I was looking at the ever-popular (but strangely absent this summer
) Paul Thomsen's blog recently and I noticed this article entitled "Reporting on client version for multiple sites". His code does some cool stuff so I did what normal admins do and swiped his code for my own purposes. Then I did what any hard-core geek would do, I tried to think if there was any way I can improve on the code. After all, most really great products started out as good ideas that people have built upon over time. When I realized what he was doing, I thought I could come up with a way to get the desired results in a little different way and perhaps more efficiently. (I want to emphasise that Paul is one of the better engineers out there and my improving on his code is not meant to imply that he needs help with his SQL code, which he doesn't, it is intended to highlight that almost everything anyone writes, including everything I've ever written, can be improved upon and this gave me an opportunity to post about the SQL 2005 PIVOT statement and improve something at the same time).
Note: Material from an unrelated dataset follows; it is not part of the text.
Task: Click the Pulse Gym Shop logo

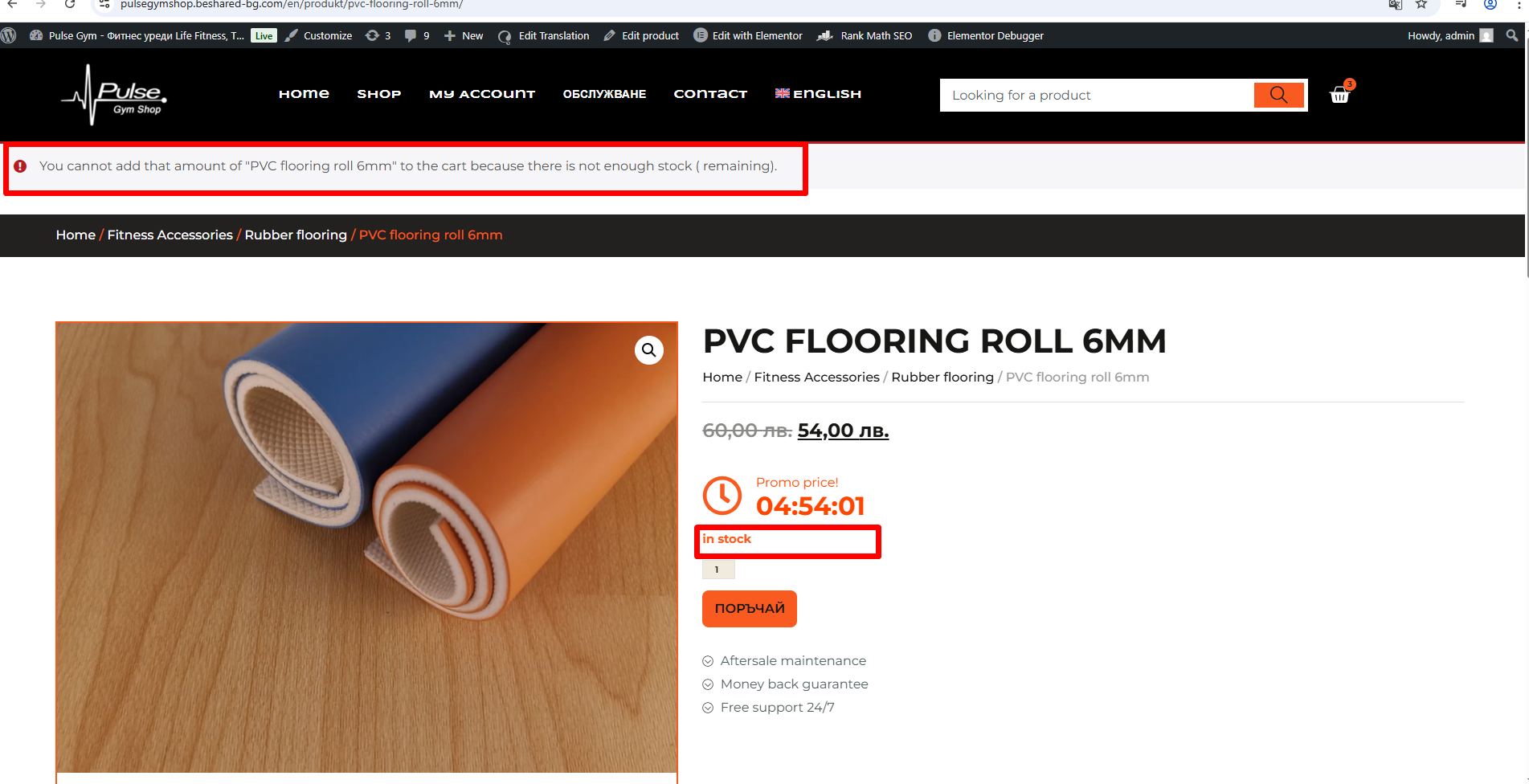Action: click(114, 95)
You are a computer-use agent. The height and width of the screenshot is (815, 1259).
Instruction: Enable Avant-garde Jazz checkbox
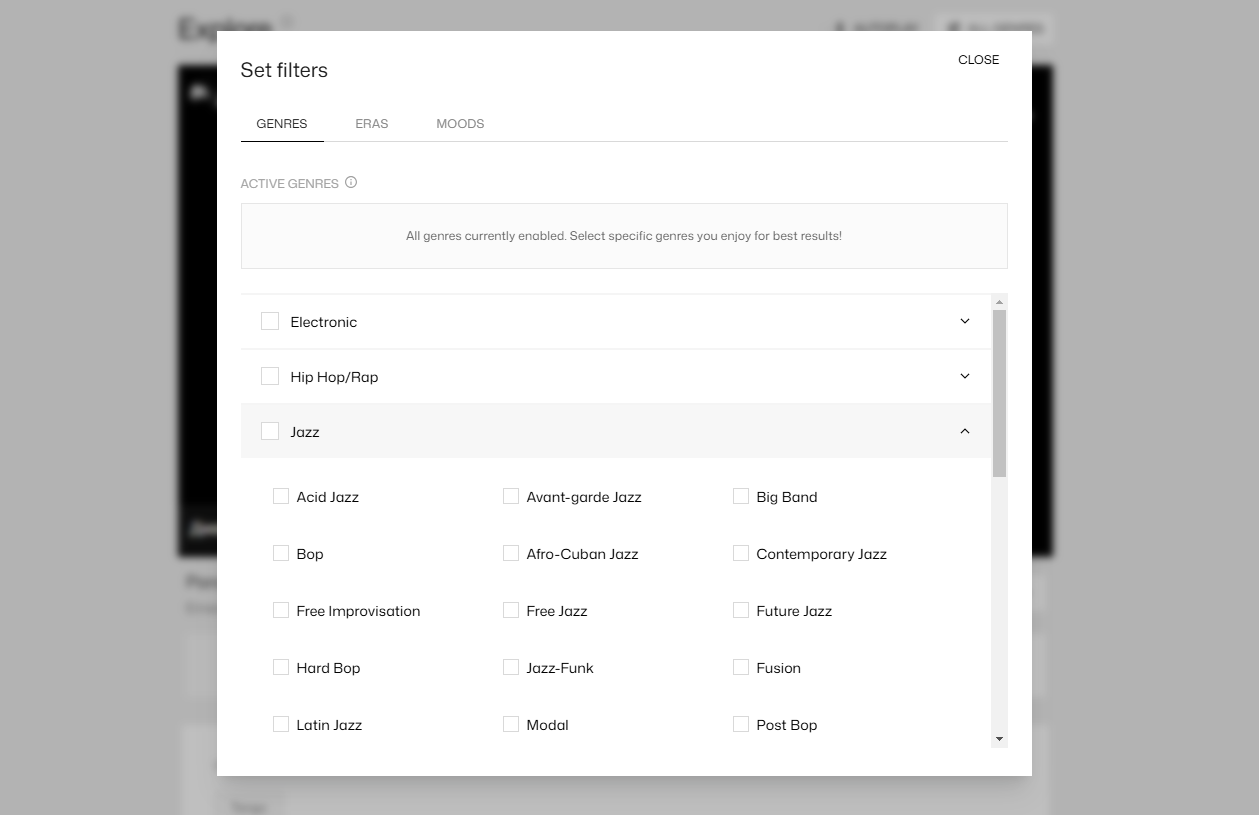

So in dissecting the code, I noticed that there were a number of subqueries that all went back to the same table, I saw a NOT IN, which from a SQL-performance standpoint is something I try to shy away from if I can do it another way, and I noticed that really he was manually pivoting on the sitecode (pivoting is going from rows to columns, unpivoting is going from columns to rows). At Wells Fargo, we're using SQL 2005 so I figured this was a perfect opportunity to use the newly introduced PIVOT command. (Note: Don't try this on SQL 2000 or earlier as there isn't a PIVOT statement)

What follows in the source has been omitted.